YOUR OBJECTIVE ▸ Repeat the lines below word for word, leaving out the pictures.

Rows of pointing data:
============

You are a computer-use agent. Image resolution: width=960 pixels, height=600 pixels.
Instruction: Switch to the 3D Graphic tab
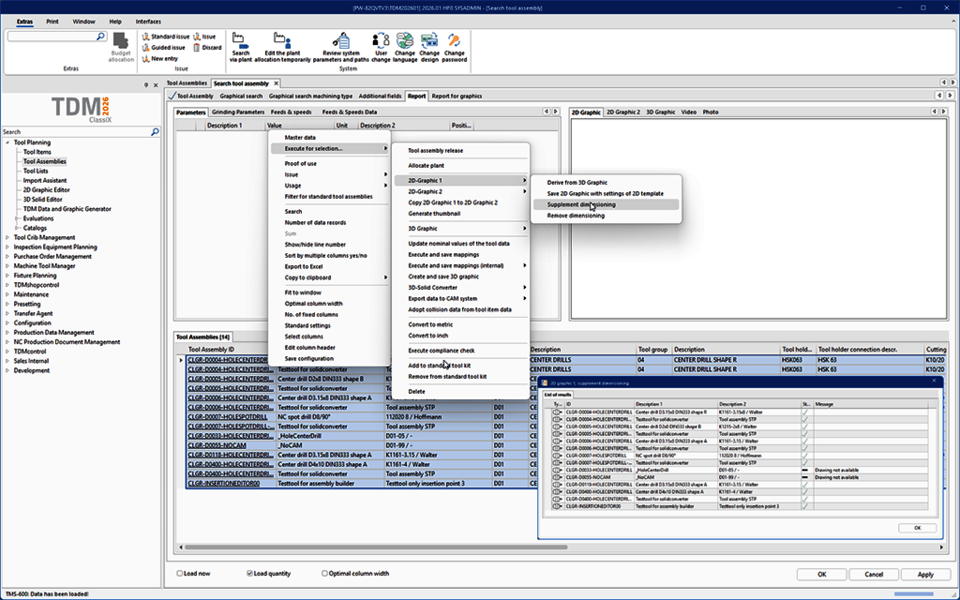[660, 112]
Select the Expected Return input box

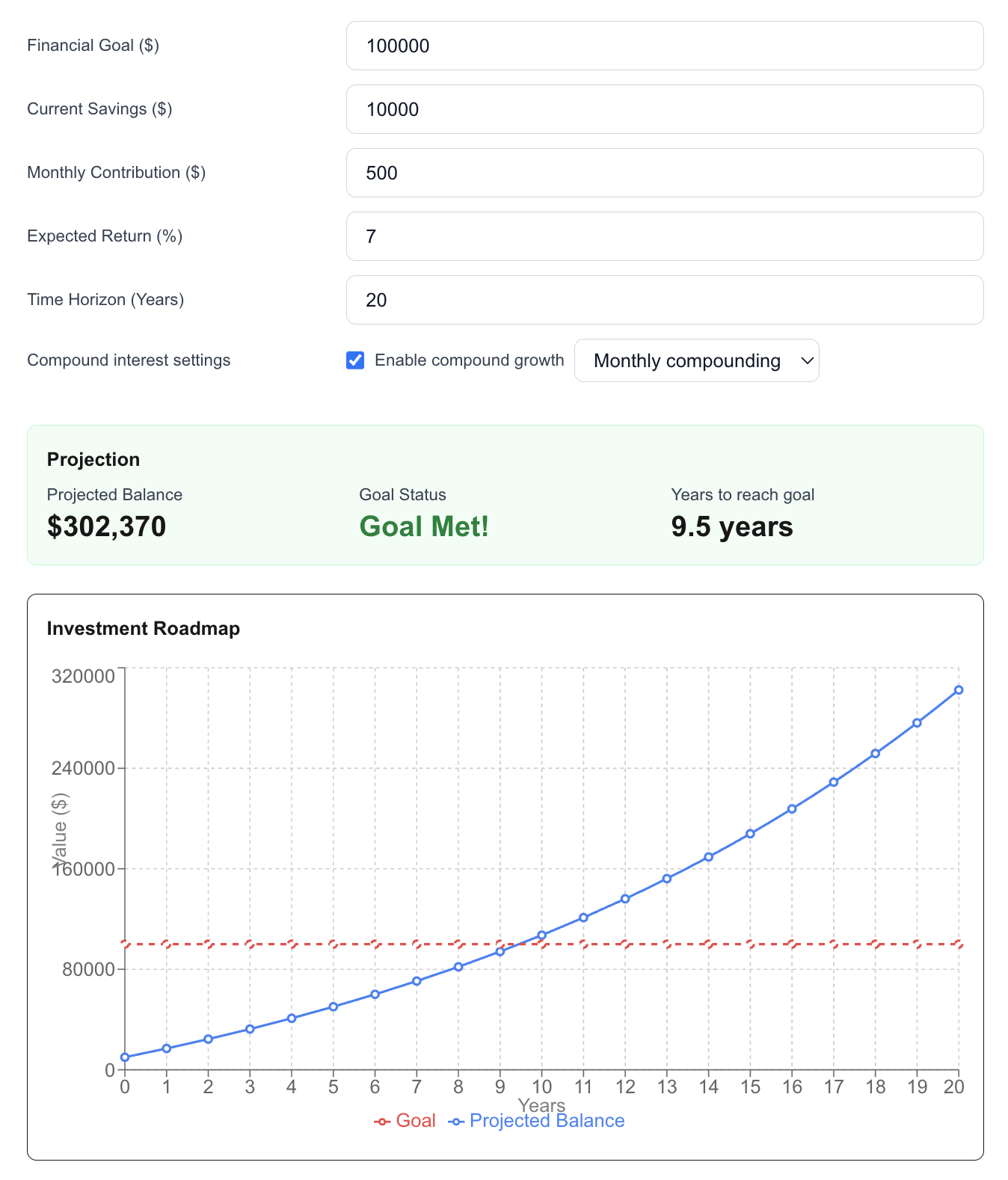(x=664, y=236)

============

TASK RESULT ▸
You are a computer-use agent. Image resolution: width=960 pixels, height=600 pixels.
Instruction: Switch to the 3D Graphic tab
[660, 112]
Select the Expected Return input box

(x=664, y=236)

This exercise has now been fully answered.